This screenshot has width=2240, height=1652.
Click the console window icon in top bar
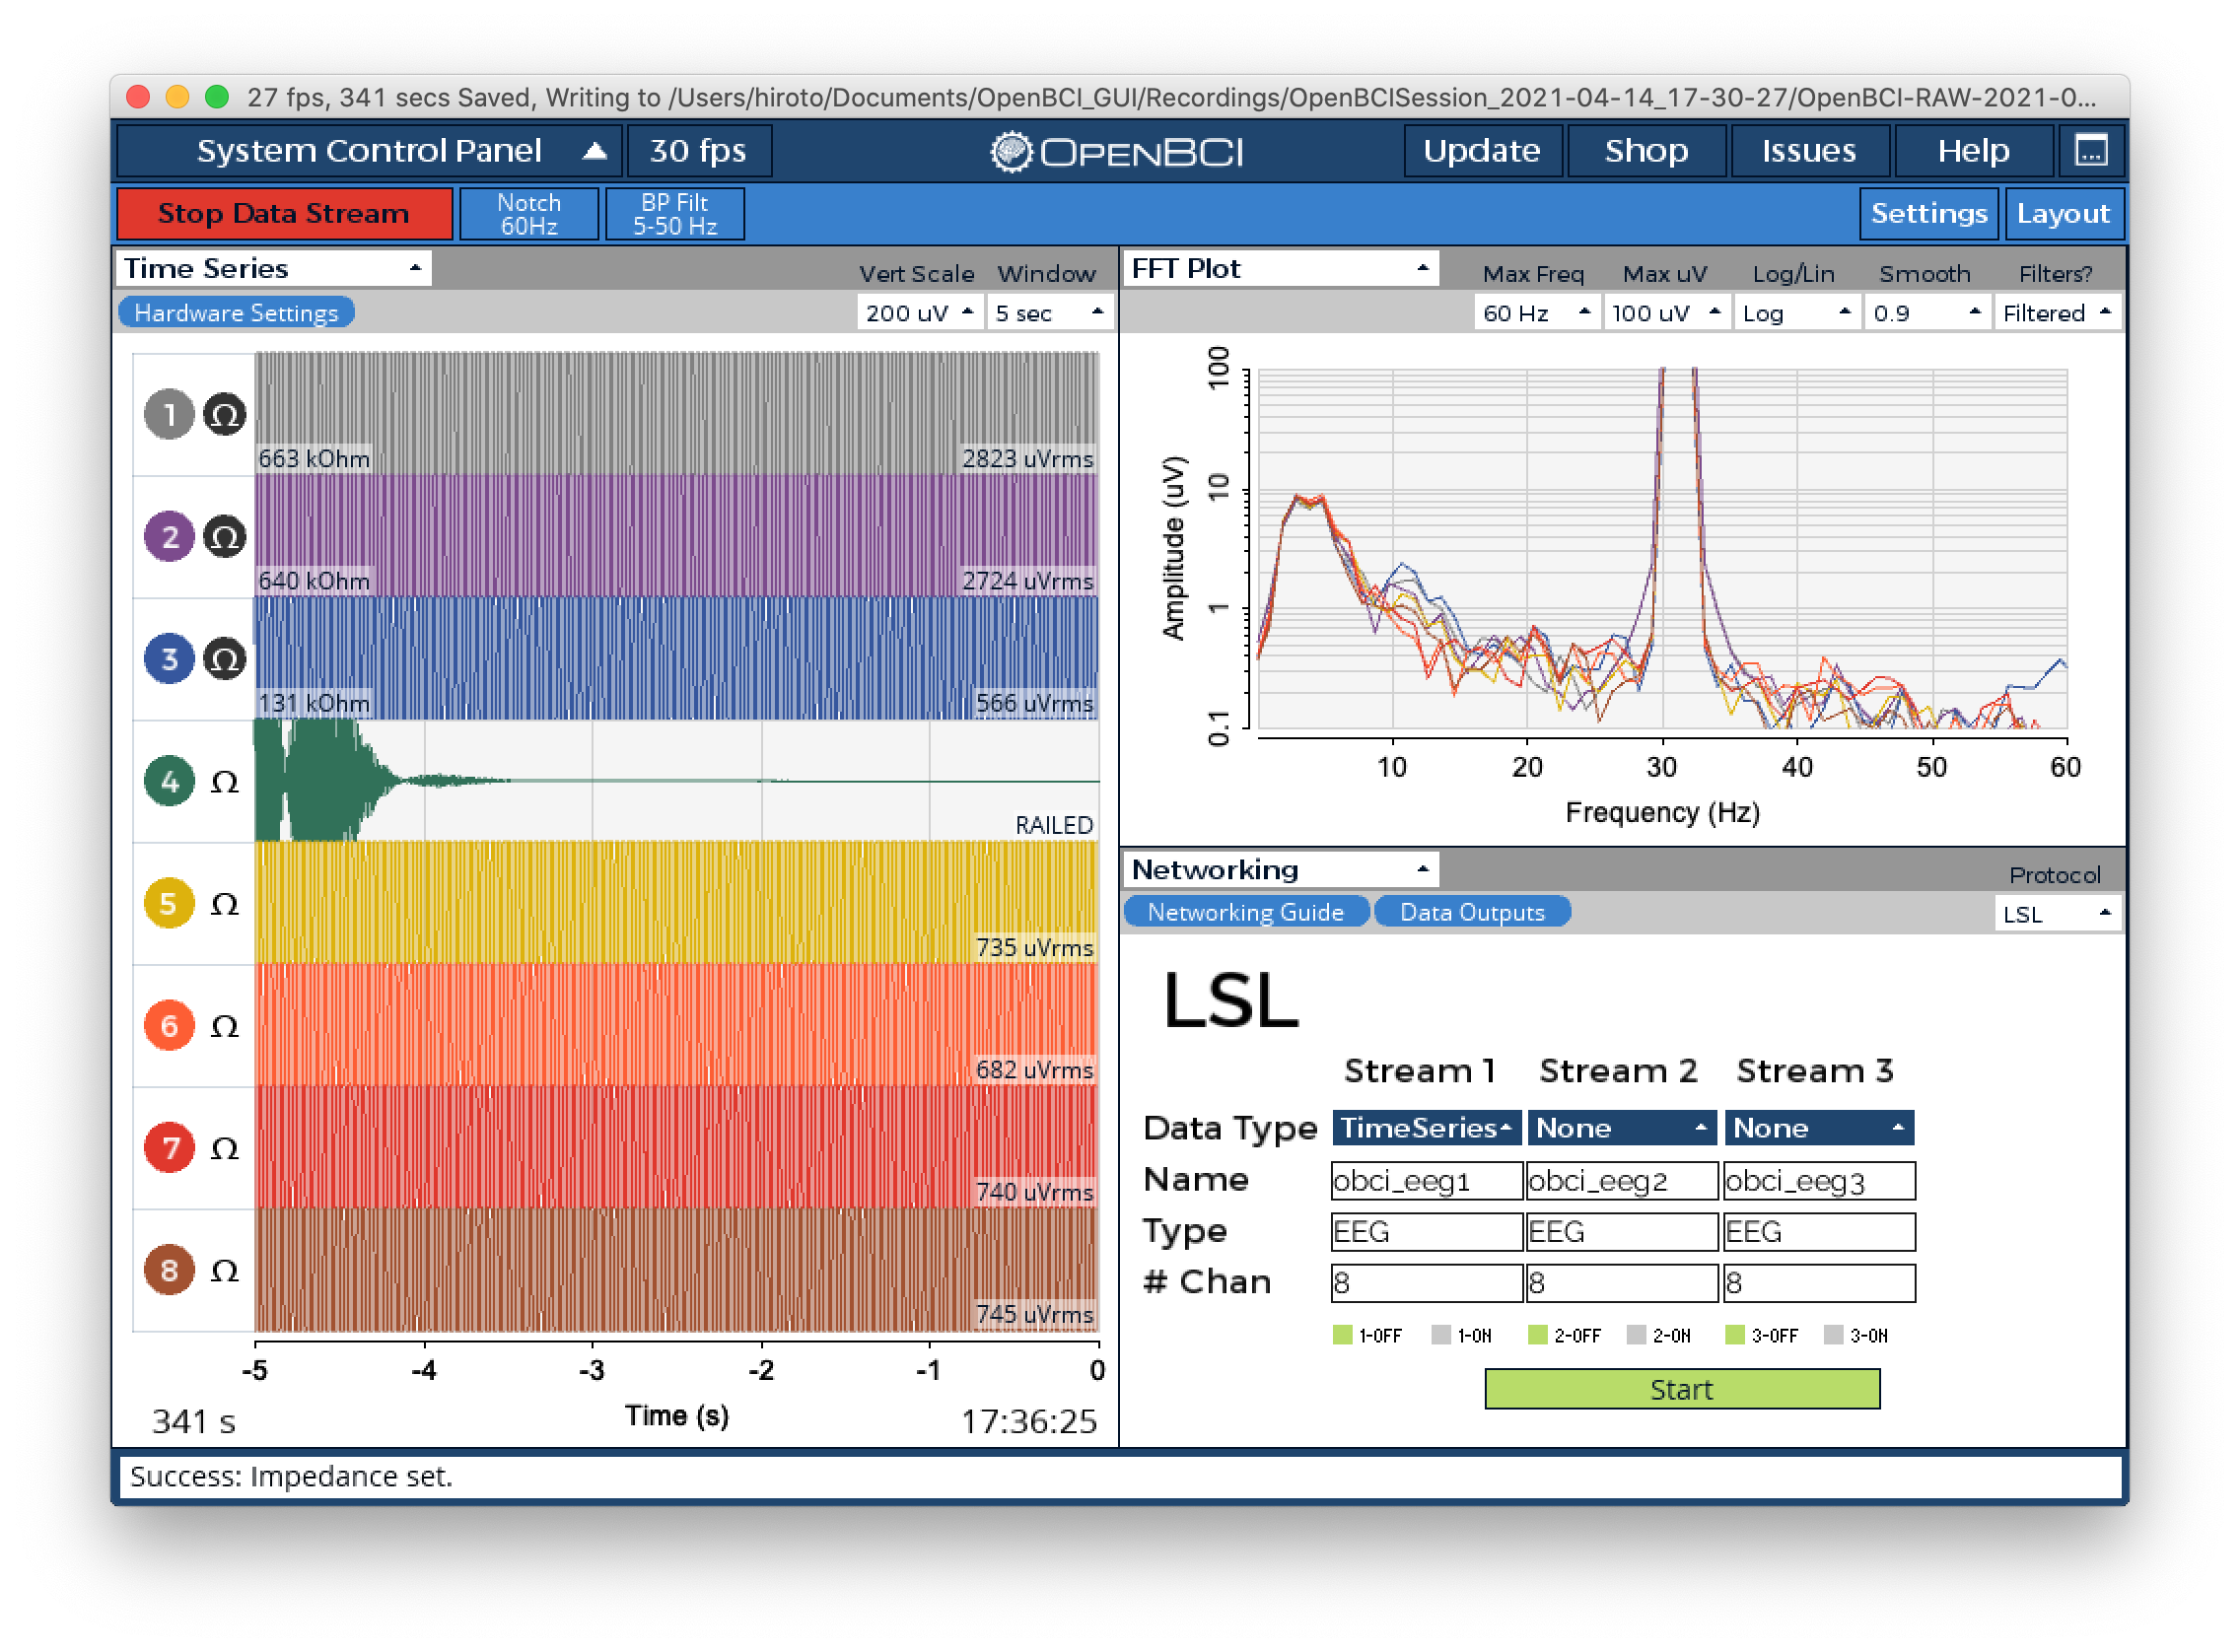point(2090,151)
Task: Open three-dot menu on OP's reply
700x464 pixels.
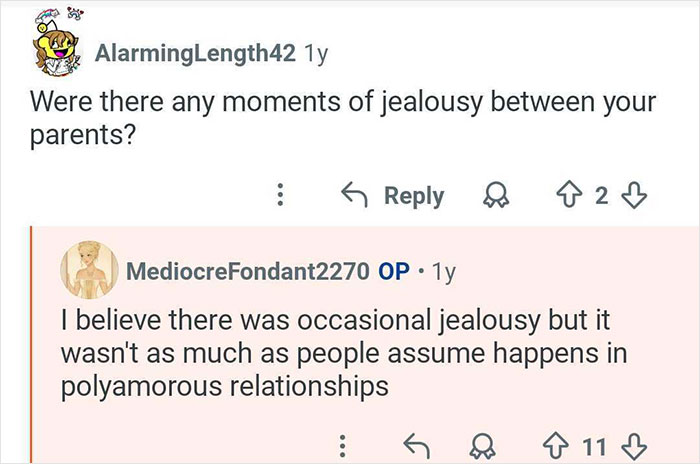Action: 343,442
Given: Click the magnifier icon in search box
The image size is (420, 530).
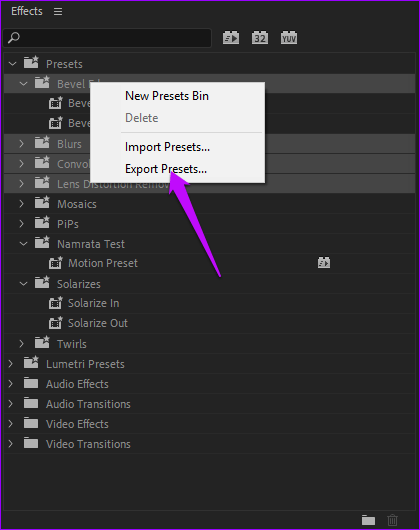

#### EXERCISE REQUIREMENTS:
Set the pictures aside and repeat only the lines from the one containing "Task: Open three-dot menu on OP's reply" through the last line of the entries above, exactly as they stand.

#### WRITTEN SOLUTION:
Task: Open three-dot menu on OP's reply
700x464 pixels.
Action: 343,442
Given: Click the magnifier icon in search box
The image size is (420, 530).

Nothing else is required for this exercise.